___ Input material
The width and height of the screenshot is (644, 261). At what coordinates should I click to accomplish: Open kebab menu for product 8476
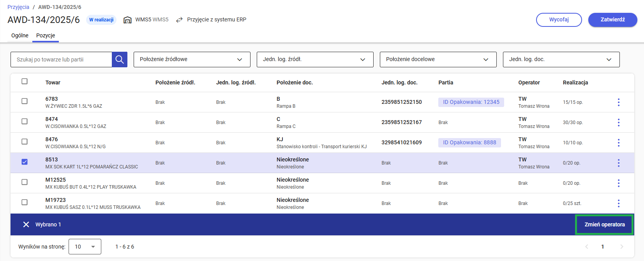[x=618, y=143]
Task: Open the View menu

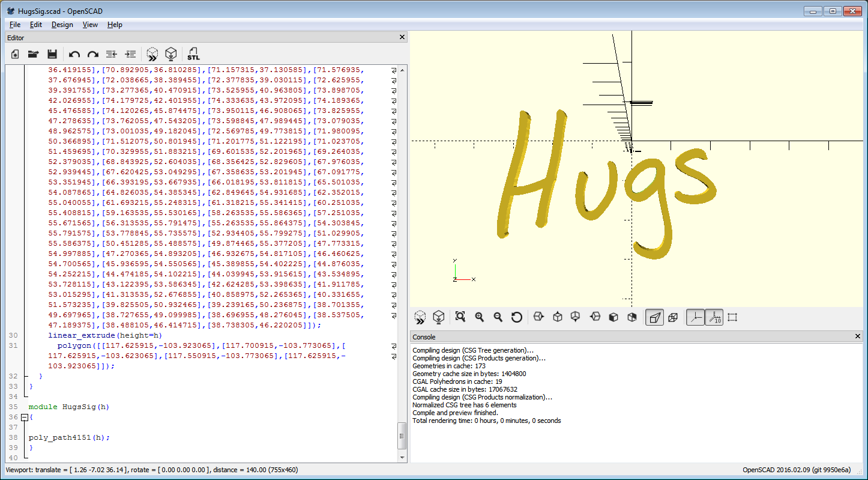Action: tap(90, 25)
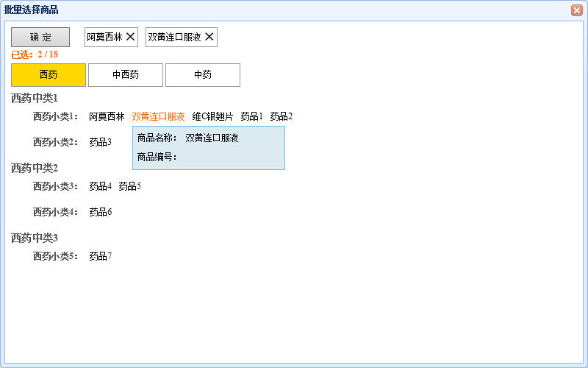
Task: Remove 阿莫西林 tag with its X icon
Action: [131, 37]
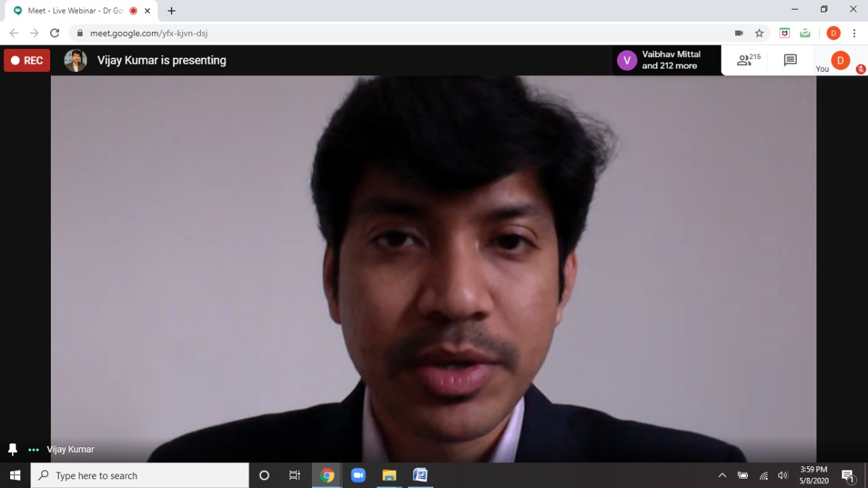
______
What is expected
Give back the records above exactly. Pictures stay out.

Answer space
The width and height of the screenshot is (644, 261). At what coordinates should I click to accomplish: Open kebab menu for product 8476
[x=618, y=143]
Task: Open the View menu

Action: tap(90, 25)
Task: Remove 阿莫西林 tag with its X icon
Action: [131, 37]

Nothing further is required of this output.